• bazen canımızı sıkan, aklımızı kurcalayan, kafamıza takılan bir şey olur. buna canımız sıkılır. ama kötü şansımız yüzünden o anda bunun farkında olmayan neşeli bir arkadaş veya arkadaş grubunun yanındayızdır. neşesini kaçırmayayım kimsenin diyerek anlatmazsın da ama o anlarda o can sıkıntısı veren şey kafanda gezinmeye devam eder. bir an önce oradan ayrılıp bu işi çözmeye ya da düşünmeye çalışacağın bir yere gitmek istersin. bazı zaman o arkadaş veya arkadaşlarından biri durumunu fark eder. ama insan yine de derdini açmak istemeyebilir. çünkü bu can sıkıntısının nedeni acı dolu bir hatıra, ne bileyim ertesi gün yapılacak bir sınava çalışmamanın sonucu bile olabilir. dolayısıyla zoraki gülümseyişlere devam edilir.

* **Veri satırları**
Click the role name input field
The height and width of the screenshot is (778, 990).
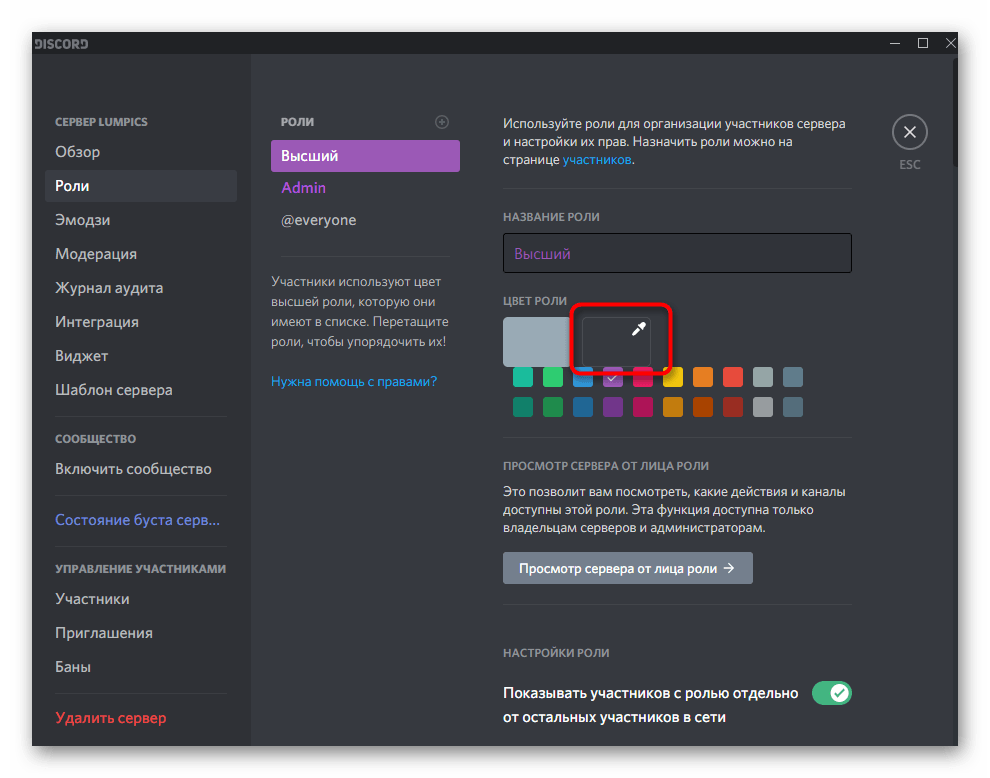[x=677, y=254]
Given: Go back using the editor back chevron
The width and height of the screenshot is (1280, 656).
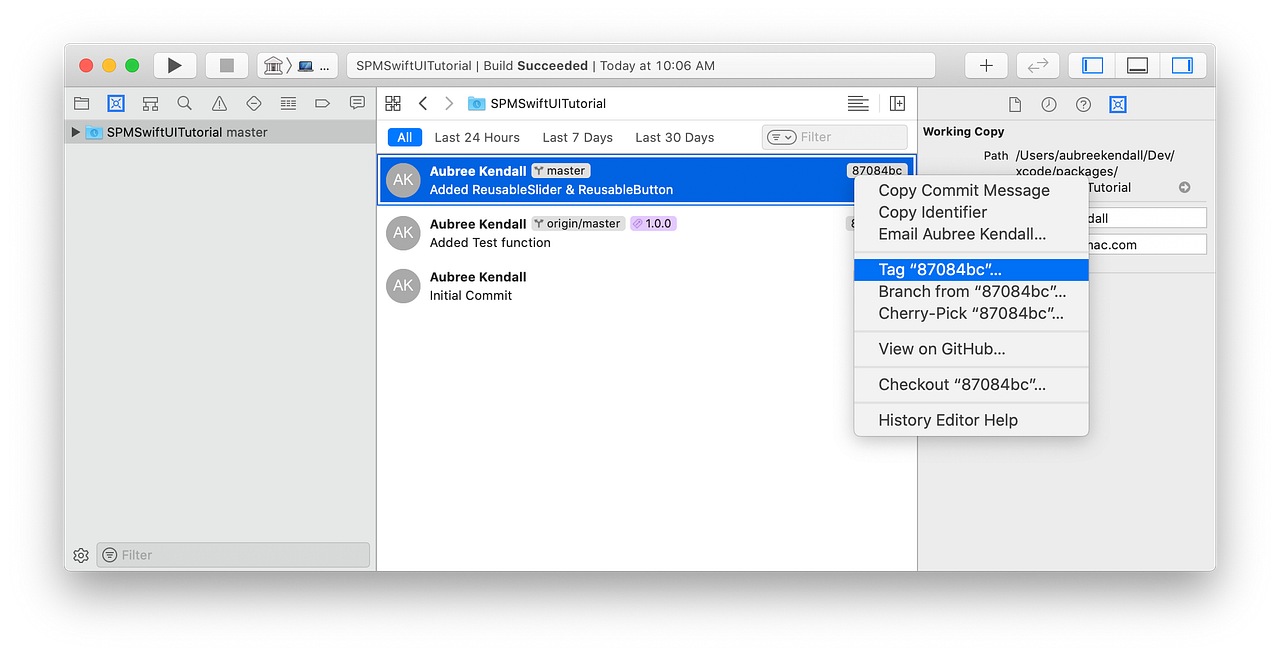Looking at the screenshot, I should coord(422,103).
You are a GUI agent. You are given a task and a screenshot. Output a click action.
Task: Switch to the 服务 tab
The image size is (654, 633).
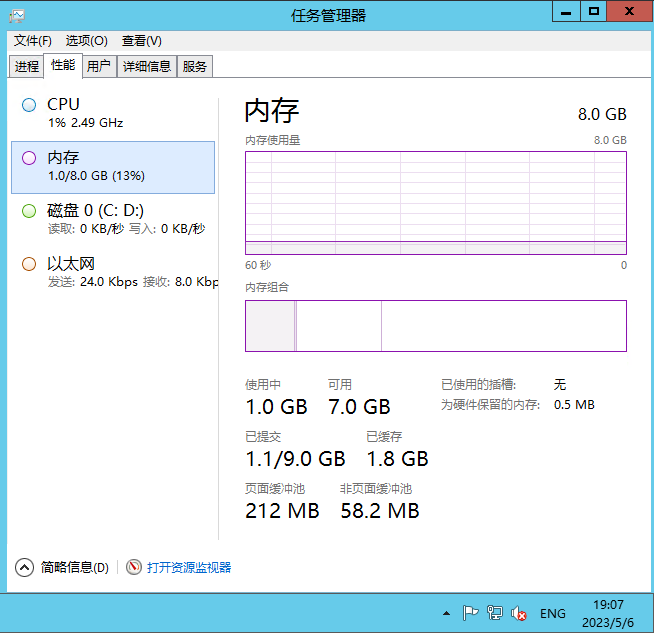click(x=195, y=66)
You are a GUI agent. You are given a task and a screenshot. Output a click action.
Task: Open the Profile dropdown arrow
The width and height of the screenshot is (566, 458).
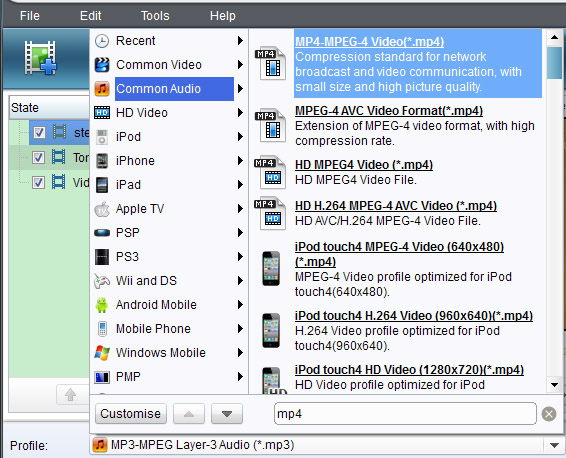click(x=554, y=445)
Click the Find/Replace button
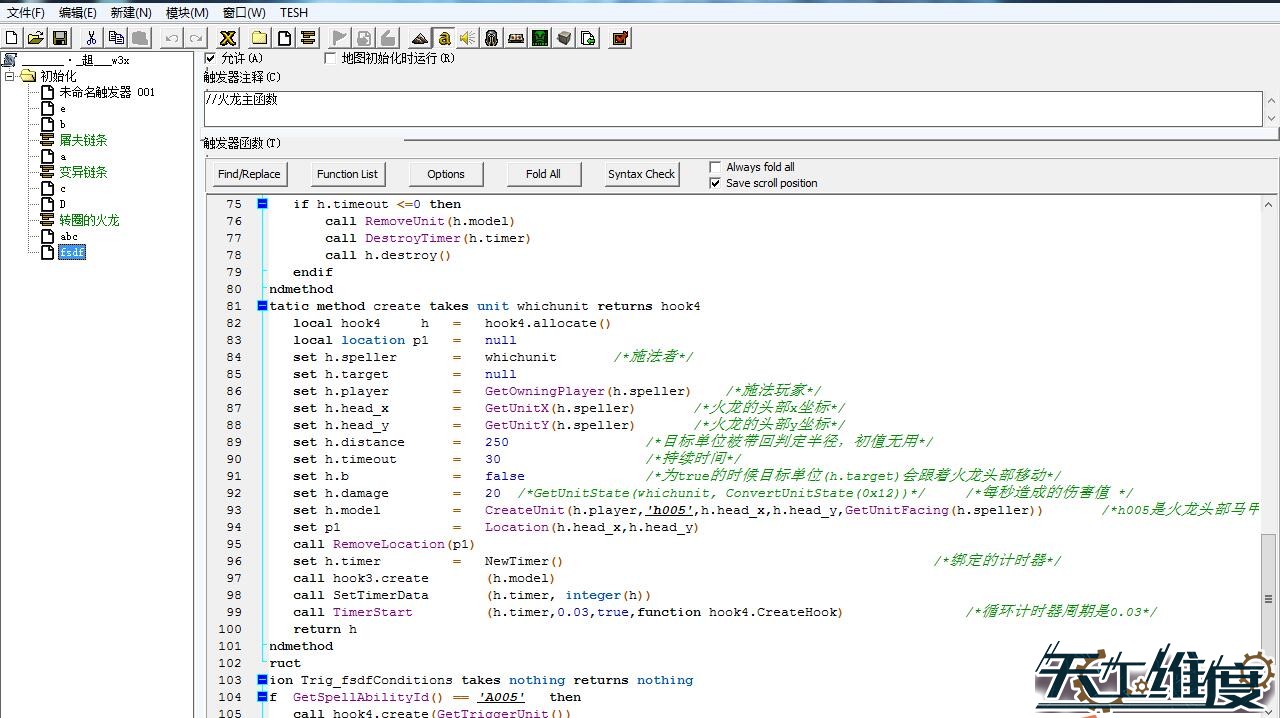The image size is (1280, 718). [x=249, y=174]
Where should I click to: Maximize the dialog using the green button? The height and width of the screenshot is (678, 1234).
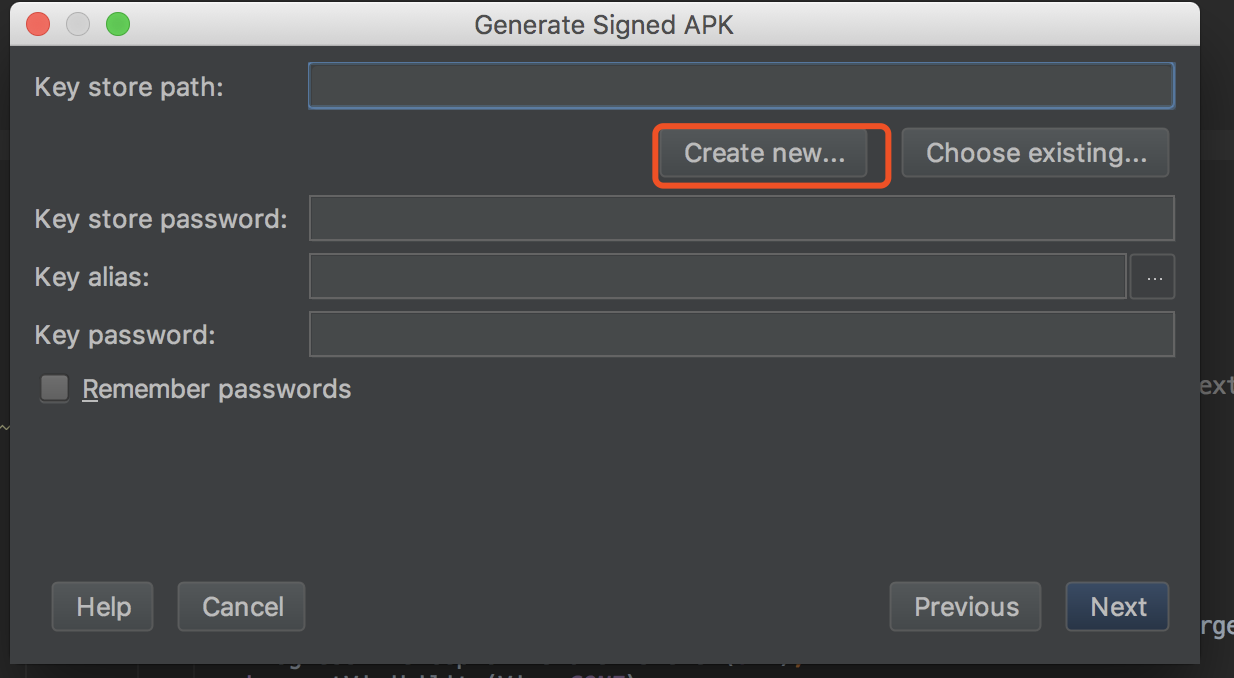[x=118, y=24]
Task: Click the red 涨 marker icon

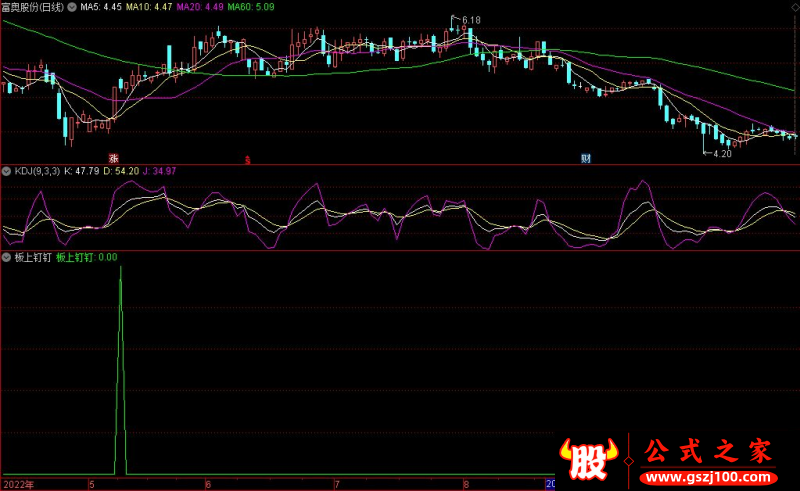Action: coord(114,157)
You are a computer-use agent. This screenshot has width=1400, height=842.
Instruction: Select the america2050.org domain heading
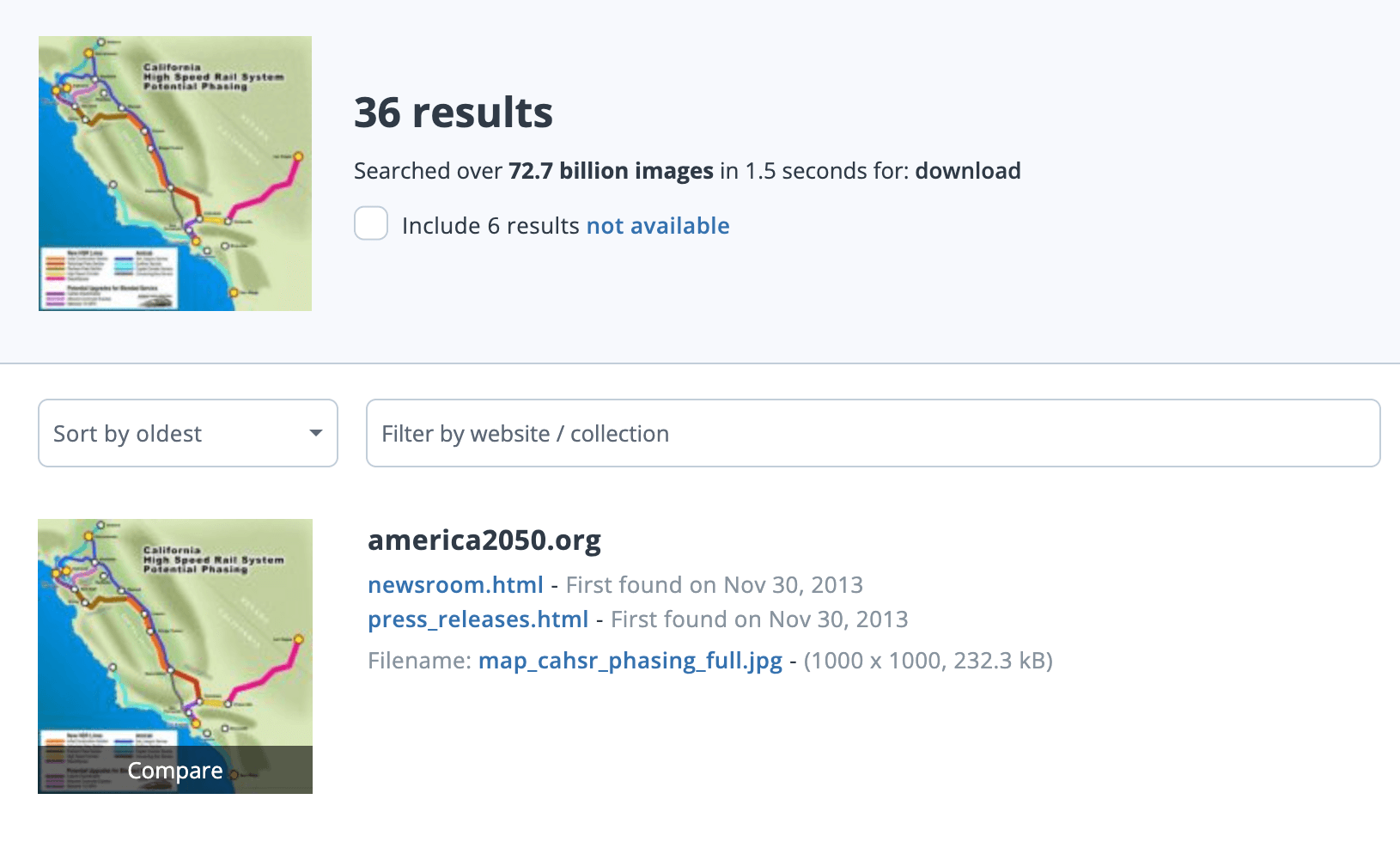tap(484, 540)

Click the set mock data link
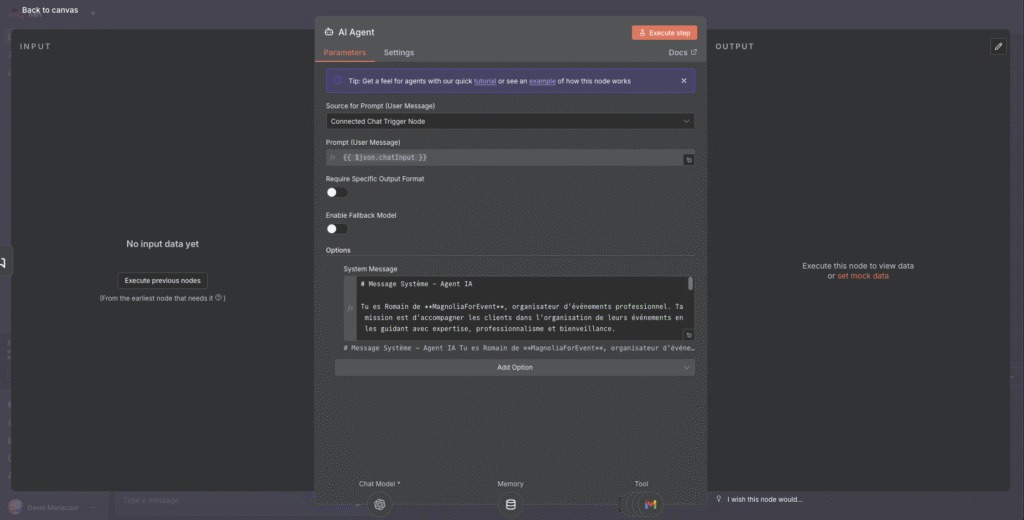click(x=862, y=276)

* **Çalışma soruları**
(a) Can sıkıntısı metnine göre şu soruları kısaca yanıtlayın:
(i) Kişi, neşeli arkadaşlarının yanında derdini neden anlatmaz?
(ii) Can sıkıntısının nedeni olarak hangi iki örnek verilir?
(iii) Metnin sonunda neye devam edildiği söylenir?
(b) Can sıkıntısı metnini son cümlesinden sonra sürdürün.

* **Sıralı yanıtlar**
(a)
(i) Kimsenin neşesini kaçırmamak için.
(ii) Acı dolu bir hatıra ve ertesi gün yapılacak bir sınava çalışmamış olmanın sonucu.
(iii) Zoraki gülümseyişlere.

(b)
  • eğer karşınızda gözünüzün içine bakan, sizi rol modeli olarak benimsemiş bir grup çocuk varsa yapmaktan gocunmayacağınızdır.
  • içiniz gülmüyorsa bi boka yaramayandır.
  • canım çok sıkkın, dünya başıma yıkılmış derdim dağları aşmış, kaşlar çatık, günü kendime zehir ediyorumdur..

    bir anda telefonumda 15 senedir değiştirmediğim gürültülü(!) melodi çalmaya başlıyor.

    açıyorum, eski bir öğrencim..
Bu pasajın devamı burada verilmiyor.